• WORK INSTRUCTION A
From the passage on the Warhol auction, quote the text starting with "Proceeds from the" and going on through "could go unsold.".
• WORK INSTRUCTION B
Answer these questions using the passage on the Warhol auction:
(i) In what year was Shot Sage Blue Marilyn made?
(ii) Which foundation is consigning the artwork?
(iii) At what age did Thomas Ammann die?

BEGIN PASSAGE TO READ

In May, Christie's will lead its marquee New York sales week with an auction of an Andy Warhol Marilyn silkscreen carrying an estimate in the region of $200 million.
If the 1964 work, Shot Sage Blue Marilyn sells for that amount, it will be the most expensive 20th century painting to ever sell at auction, according to Christie's.
"This is one of the most iconic paintings of our time," says Alex Rotter, the chairman of 20th and 21st century art at Christie's. "It's always been a coveted painting, and it's always been an icon."
The artwork is being consigned by the Thomas and Doris Ammann Foundation in Zurich. Thomas was one of the most influential dealer/collectors of the 1980s, selling modern and Impressionist art to billionaires including Gianni Agnelli and Ronald Lauder. After he died of what was understood to be AIDS-related complications in 1993 at the age of 43 (his family officially listed the cause of death as cancer), his sister Doris took over the gallery and ran it until her death last year.
Proceeds from the sale will go, in their entirety, to the foundation, which is devoted to healthcare and educational programs for children.
Rotter says that the painting is not guaranteed, meaning that Christie's didn't commit to the work selling for a fixed price in advance of the sale; that means that if no buyers show up with a spare $200 million to spend, the work could go unsold.

END PASSAGE TO READ
BEGIN DATASET

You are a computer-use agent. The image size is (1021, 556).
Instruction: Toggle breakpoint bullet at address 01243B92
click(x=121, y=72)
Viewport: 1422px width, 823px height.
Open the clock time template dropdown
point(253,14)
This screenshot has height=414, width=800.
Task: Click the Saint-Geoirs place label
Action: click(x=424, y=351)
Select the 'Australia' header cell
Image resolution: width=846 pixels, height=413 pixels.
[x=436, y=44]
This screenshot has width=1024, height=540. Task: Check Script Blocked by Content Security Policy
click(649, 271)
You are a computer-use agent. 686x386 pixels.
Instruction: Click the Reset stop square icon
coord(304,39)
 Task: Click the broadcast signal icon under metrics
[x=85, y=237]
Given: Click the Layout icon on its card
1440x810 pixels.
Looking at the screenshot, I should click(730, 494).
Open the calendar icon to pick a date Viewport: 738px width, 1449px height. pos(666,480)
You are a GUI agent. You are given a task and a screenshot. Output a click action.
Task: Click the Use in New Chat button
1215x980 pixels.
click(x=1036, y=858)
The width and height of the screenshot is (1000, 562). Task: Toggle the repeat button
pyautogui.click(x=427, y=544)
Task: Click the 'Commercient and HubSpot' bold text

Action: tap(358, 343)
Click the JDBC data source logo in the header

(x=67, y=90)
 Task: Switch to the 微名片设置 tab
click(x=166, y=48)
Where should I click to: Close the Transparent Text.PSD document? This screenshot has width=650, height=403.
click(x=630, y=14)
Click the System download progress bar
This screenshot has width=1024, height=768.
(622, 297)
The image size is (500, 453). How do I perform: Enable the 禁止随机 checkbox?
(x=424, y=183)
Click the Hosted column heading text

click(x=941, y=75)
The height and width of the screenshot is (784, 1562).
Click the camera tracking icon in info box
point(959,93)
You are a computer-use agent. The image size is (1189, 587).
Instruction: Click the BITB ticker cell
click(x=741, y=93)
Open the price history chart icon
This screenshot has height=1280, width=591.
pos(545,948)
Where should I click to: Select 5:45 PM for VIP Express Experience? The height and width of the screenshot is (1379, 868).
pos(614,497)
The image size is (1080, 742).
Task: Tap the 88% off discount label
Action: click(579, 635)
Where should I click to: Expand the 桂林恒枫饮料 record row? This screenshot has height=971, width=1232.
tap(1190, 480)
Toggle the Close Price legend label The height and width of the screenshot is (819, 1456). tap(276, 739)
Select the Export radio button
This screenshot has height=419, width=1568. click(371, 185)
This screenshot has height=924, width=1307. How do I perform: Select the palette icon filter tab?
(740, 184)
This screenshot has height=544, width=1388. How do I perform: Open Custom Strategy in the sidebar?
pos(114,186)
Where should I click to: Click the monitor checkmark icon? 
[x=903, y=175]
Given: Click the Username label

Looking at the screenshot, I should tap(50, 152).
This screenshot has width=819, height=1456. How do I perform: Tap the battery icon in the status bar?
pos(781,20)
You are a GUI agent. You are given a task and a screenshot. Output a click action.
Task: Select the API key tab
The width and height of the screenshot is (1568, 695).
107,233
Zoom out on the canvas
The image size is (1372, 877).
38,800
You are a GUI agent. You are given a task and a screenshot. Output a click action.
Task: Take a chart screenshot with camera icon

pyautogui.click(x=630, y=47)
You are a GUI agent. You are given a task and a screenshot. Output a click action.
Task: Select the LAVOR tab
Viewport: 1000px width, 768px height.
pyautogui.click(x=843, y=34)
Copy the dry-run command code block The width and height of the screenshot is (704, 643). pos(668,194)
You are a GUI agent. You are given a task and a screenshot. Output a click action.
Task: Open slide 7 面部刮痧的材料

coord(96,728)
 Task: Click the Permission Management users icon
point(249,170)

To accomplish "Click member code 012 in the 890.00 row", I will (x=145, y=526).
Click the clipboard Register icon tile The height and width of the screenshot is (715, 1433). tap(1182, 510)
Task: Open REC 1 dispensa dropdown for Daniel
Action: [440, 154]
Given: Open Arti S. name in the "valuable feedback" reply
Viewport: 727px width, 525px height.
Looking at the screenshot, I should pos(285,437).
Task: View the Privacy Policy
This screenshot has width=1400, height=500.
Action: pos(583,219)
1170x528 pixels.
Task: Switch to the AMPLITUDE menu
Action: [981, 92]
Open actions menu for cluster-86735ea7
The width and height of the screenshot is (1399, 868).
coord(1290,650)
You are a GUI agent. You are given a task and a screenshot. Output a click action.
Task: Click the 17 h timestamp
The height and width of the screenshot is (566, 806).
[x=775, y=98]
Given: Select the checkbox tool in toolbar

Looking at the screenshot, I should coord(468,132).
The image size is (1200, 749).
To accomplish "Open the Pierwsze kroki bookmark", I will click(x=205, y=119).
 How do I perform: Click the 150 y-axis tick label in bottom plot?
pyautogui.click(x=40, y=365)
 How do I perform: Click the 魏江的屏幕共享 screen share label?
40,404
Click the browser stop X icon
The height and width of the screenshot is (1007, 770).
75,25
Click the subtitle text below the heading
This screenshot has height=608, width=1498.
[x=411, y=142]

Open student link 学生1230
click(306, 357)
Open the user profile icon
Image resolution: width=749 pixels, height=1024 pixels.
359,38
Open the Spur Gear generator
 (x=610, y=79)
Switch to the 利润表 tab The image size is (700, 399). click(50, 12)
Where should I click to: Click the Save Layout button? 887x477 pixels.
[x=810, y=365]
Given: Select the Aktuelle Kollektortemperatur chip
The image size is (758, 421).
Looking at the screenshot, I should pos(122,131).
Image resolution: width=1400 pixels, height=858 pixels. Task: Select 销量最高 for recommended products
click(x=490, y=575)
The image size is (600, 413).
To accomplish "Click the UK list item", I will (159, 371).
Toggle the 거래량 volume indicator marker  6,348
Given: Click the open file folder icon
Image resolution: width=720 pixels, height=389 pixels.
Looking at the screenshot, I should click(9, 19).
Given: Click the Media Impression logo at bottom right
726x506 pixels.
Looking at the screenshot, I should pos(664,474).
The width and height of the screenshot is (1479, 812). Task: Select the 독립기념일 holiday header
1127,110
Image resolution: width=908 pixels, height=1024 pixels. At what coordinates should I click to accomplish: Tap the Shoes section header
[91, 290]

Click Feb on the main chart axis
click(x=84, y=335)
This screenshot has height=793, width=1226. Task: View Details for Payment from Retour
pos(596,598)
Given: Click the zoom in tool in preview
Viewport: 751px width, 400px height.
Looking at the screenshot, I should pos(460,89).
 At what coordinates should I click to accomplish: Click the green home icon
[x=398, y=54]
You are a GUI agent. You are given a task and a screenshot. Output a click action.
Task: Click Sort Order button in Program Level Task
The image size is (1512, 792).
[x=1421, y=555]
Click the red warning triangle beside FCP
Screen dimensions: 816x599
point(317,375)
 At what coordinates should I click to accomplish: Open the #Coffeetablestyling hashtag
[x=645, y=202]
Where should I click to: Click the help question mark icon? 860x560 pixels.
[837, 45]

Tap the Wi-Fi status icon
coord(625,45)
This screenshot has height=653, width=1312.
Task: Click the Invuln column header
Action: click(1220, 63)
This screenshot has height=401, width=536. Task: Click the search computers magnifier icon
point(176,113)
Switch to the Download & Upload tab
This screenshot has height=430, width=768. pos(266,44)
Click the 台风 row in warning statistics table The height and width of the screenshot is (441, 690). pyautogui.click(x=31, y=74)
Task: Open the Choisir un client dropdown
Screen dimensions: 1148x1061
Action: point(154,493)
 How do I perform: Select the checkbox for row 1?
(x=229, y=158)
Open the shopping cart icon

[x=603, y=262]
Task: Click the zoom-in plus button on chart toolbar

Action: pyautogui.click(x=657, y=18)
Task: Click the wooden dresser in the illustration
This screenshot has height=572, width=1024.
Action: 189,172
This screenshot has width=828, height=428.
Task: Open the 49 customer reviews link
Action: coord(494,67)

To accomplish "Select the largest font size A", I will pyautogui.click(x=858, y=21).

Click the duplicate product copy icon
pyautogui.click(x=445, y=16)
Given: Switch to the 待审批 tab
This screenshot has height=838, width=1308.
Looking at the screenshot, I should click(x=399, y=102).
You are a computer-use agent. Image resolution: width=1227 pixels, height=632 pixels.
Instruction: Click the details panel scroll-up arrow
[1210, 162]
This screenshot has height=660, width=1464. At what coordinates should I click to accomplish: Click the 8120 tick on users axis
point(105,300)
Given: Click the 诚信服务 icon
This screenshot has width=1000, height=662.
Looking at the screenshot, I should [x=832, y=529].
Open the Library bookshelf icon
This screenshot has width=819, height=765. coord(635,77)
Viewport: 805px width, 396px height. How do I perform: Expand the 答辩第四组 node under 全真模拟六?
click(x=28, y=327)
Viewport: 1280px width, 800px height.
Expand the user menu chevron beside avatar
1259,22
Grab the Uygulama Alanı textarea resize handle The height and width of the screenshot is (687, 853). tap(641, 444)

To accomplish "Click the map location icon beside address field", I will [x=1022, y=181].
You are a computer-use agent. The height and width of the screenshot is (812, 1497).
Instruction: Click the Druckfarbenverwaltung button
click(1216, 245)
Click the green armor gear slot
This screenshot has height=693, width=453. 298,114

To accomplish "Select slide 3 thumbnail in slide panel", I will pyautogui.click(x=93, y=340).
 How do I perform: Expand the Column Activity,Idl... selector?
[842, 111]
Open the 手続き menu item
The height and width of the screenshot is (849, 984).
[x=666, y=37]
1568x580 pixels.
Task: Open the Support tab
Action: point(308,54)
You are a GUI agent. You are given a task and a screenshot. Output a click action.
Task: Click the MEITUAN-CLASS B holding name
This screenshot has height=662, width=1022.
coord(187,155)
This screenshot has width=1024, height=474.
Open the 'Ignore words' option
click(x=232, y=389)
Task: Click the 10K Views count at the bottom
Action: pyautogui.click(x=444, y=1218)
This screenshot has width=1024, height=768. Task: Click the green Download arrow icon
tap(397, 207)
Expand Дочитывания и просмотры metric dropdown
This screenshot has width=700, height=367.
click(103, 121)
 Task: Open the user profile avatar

END DATASET

• FINAL ANSWER A
Proceeds from the sale will go, in their entirety, to the foundation, which is devoted to healthcare and educational programs for children.
Rotter says that the painting is not guaranteed, meaning that Christie's didn't commit to the work selling for a fixed price in advance of the sale; that means that if no buyers show up with a spare $200 million to spend, the work could go unsold.

• FINAL ANSWER B
(i) 1964
(ii) The Thomas and Doris Ammann Foundation in Zurich
(iii) 43